━━━━━ Records
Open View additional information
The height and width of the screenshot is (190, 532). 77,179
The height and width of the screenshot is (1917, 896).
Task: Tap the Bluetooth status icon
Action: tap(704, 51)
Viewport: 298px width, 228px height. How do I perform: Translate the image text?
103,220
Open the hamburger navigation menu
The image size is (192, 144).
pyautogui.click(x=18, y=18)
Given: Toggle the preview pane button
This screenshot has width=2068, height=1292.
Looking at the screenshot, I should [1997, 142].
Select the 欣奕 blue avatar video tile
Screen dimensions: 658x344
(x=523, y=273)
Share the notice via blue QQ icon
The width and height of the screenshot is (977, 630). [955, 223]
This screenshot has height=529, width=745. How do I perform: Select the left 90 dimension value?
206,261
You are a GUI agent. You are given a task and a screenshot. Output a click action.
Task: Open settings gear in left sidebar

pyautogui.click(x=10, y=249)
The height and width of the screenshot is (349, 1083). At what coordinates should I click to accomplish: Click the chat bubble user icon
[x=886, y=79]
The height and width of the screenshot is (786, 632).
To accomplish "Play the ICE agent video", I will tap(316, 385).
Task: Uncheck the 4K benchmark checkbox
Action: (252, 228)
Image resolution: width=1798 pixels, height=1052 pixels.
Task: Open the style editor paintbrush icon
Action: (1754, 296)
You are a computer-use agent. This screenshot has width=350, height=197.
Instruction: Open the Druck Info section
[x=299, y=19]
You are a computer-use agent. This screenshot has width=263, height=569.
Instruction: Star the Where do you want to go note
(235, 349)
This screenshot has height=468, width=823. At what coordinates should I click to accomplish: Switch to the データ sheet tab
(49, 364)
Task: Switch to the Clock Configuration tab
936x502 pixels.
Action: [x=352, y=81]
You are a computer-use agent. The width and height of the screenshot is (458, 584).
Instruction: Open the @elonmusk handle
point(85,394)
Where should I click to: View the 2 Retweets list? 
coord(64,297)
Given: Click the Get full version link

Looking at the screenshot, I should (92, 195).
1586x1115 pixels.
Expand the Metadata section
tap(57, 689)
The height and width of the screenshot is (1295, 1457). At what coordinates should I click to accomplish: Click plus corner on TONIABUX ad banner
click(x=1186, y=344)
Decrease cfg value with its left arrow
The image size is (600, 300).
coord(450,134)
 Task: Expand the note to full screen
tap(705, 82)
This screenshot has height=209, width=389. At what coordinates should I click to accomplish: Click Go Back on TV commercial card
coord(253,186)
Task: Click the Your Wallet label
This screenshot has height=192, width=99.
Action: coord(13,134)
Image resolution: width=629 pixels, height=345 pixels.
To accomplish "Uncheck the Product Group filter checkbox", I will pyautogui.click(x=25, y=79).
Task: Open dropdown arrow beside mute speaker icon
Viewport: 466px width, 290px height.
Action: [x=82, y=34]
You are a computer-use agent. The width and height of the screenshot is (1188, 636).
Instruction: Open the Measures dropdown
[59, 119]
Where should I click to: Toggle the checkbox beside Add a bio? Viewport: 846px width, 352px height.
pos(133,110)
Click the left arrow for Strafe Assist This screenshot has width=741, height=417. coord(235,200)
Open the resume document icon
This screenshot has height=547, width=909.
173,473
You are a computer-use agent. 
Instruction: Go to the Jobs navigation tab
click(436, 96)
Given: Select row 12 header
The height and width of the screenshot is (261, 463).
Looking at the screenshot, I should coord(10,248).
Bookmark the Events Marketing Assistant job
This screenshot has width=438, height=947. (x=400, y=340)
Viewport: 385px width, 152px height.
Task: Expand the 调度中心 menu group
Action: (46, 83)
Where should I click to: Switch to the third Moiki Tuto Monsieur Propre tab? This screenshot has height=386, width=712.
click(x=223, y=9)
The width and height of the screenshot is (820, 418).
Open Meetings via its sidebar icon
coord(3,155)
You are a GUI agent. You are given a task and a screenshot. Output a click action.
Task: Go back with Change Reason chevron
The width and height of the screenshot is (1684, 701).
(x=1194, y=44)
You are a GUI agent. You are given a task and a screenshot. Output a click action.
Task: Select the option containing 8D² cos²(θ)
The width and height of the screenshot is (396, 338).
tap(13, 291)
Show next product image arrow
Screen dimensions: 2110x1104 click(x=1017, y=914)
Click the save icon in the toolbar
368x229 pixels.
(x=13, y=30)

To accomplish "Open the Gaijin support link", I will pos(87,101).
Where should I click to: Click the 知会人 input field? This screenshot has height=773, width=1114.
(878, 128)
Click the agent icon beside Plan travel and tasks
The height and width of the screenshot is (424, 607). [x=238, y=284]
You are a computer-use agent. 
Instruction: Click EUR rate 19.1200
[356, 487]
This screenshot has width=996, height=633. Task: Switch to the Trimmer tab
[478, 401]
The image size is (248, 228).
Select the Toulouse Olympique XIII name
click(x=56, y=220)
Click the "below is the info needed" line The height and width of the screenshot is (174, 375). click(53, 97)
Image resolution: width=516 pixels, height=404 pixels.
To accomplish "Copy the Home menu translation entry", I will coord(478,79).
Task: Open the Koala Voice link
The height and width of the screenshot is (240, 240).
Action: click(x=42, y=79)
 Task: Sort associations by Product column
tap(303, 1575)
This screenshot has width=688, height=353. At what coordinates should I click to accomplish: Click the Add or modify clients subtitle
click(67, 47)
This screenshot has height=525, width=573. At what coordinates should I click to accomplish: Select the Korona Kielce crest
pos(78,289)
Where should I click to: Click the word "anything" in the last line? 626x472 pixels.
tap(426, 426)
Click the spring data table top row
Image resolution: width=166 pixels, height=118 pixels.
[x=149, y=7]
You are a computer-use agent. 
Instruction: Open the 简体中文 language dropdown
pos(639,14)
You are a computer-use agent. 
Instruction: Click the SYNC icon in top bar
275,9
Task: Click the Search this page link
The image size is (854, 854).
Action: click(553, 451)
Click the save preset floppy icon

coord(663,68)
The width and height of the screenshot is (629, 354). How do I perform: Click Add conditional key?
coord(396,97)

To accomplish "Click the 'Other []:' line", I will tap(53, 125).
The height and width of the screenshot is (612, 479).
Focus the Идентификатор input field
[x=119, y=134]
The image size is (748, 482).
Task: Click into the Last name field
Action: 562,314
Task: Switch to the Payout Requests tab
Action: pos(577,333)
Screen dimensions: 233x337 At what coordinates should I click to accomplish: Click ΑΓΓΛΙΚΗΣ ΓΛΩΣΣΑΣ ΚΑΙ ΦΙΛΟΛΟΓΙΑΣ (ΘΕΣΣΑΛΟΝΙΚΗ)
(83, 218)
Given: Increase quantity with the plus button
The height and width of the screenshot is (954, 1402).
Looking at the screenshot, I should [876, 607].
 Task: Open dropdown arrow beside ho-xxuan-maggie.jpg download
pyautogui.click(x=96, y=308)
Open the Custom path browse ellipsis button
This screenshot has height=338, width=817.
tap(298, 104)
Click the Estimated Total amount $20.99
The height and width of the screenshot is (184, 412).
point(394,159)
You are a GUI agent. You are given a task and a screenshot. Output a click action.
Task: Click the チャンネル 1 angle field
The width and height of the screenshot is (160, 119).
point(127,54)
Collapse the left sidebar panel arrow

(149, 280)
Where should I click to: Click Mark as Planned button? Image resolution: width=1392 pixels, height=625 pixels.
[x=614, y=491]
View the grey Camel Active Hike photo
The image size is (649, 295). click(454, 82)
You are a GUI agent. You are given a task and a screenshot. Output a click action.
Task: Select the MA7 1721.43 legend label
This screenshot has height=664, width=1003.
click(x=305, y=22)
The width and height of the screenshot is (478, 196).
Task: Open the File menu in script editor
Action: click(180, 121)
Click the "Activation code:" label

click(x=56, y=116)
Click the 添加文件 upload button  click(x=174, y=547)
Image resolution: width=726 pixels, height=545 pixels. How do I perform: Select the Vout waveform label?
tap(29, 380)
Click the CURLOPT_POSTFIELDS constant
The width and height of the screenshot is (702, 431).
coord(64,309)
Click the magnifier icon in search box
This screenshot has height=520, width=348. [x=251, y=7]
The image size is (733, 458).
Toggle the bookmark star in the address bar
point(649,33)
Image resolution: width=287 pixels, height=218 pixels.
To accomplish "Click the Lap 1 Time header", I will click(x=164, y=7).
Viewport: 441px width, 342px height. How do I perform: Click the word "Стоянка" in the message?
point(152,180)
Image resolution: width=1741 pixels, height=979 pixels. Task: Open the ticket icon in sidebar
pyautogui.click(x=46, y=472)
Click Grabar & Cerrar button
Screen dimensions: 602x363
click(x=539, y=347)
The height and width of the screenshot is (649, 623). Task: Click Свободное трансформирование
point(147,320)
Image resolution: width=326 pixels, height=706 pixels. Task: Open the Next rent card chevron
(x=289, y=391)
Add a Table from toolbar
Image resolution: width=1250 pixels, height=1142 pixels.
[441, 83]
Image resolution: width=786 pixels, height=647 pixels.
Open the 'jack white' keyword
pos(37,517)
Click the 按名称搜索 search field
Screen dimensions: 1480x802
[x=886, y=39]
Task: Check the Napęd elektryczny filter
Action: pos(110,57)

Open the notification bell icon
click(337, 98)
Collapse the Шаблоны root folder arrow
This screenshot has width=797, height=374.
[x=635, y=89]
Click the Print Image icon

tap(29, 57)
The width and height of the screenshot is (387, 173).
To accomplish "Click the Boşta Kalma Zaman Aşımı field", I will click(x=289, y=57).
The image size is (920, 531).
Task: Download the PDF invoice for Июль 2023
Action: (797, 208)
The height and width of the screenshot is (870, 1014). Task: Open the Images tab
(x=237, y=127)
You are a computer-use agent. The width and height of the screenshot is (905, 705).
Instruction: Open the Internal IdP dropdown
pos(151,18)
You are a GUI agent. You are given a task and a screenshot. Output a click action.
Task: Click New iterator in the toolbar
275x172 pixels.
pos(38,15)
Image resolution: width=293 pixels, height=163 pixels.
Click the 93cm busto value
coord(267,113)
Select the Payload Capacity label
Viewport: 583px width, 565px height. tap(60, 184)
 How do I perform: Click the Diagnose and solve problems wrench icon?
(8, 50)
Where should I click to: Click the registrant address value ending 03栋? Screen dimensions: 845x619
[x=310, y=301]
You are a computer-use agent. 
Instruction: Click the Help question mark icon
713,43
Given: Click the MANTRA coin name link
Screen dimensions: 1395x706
━━━━━━━━━━
### Task requirements
Rewrite the stretch of lines from the one containing "Open the Custom path browse ellipsis button" through the one containing "[x=614, y=491]", replacing "Mark as Planned" with "Mark as Done" and keeping everything else the same.

### Reply to the task
Open the Custom path browse ellipsis button
This screenshot has height=338, width=817.
tap(298, 104)
Click the Estimated Total amount $20.99
The height and width of the screenshot is (184, 412).
point(394,159)
You are a GUI agent. You are given a task and a screenshot. Output a click action.
Task: Click the チャンネル 1 angle field
The width and height of the screenshot is (160, 119).
point(127,54)
Collapse the left sidebar panel arrow

(149, 280)
Where should I click to: Click Mark as Done button? Image resolution: width=1392 pixels, height=625 pixels.
[x=614, y=491]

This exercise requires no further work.